As park renovations and residential rezonings slowly price out residents near Dorothea Dix Park, Raleigh’s city council members are making an effort to preserve some of the city’s most valuable real estate for affordable housing.
The city council voted unanimously last week to move forward with the rezoning of three city-owned properties near the corner of Fayetteville and South Wilminton streets.
The roughly 11 acres of land, which currently allows only single-family homes, would be rezoned to allow four- and five-story apartment buildings or other “residential mixed-use” buildings. The properties are:
- 1500 Fayetteville St., 9.25 acres, 340 potential units
- 15 Summit Ave., 0.67 acres, 30 potential units
- Waterworks Street property, 1.2 acres, 10 potential units
The city plans to keep rents affordable by either constructing the buildings with the help of a low-income tax credit or leasing the land to an affordable housing developer, according to senior city planner Matthew Klem.
The city can also fund the project with money from the 2020 Affordable Housing Bond since the properties are near public transportation (a planned bus rapid transit station).
The proposal was a result of the Dorothea Dix Edge Study, an effort by city staff to discover the impacts of the planned Dix Park redevelopment on nearby residents.
“The community feedback has been loud and clear on the need for affordable housing,” Klem said during the city council meeting.
The demand for affordable housing has long been prevalent citywide but has recently become particularly apparent near Dix Park. Development around the park spiked in the past year, with more than 145 acres around South Saunders Street slated for 10-, 12-, and 20-story mixed-use developments—likely apartment complexes with sky-high rents.

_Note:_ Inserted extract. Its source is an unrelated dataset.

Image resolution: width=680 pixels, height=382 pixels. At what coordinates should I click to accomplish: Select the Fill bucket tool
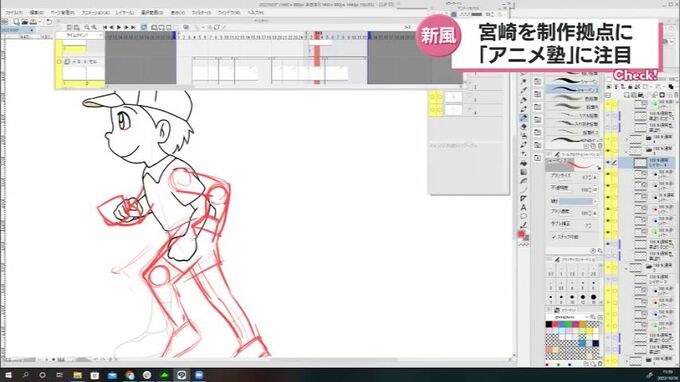pos(523,163)
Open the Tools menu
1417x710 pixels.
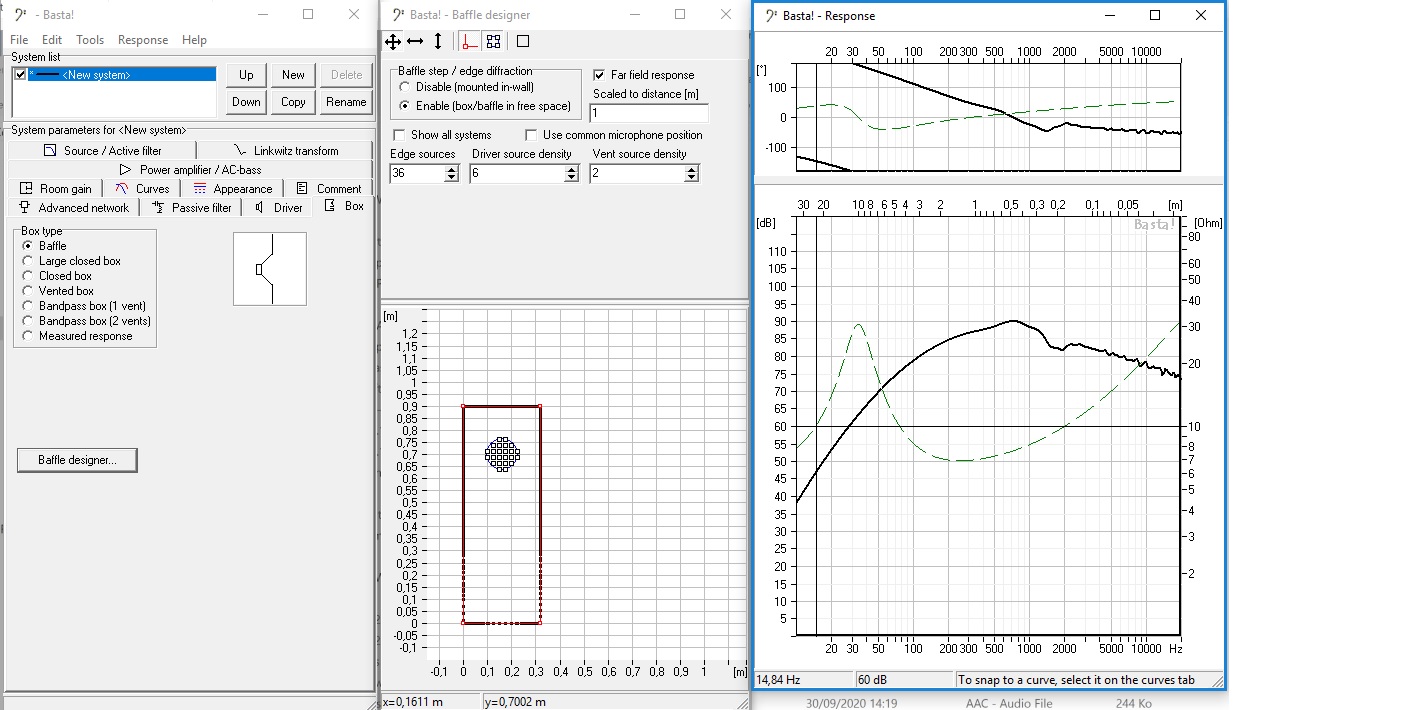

Last year, another developer bought 7.5 acres of land along Hammell Drive with plans to turn the property into a high-end apartment complex, pushing out existing residents and business owners.
The once run-down area in Southwest Raleigh is expected to become a sparkling new “gateway” into downtown, with the refurbished Dix Park becoming the area’s crown jewel. The city council’s action last week shows they’re not looking too far ahead, however. Not only are they anticipating problems residents may face as a result of the rapid growth, but they’re enacting a plan to solve them.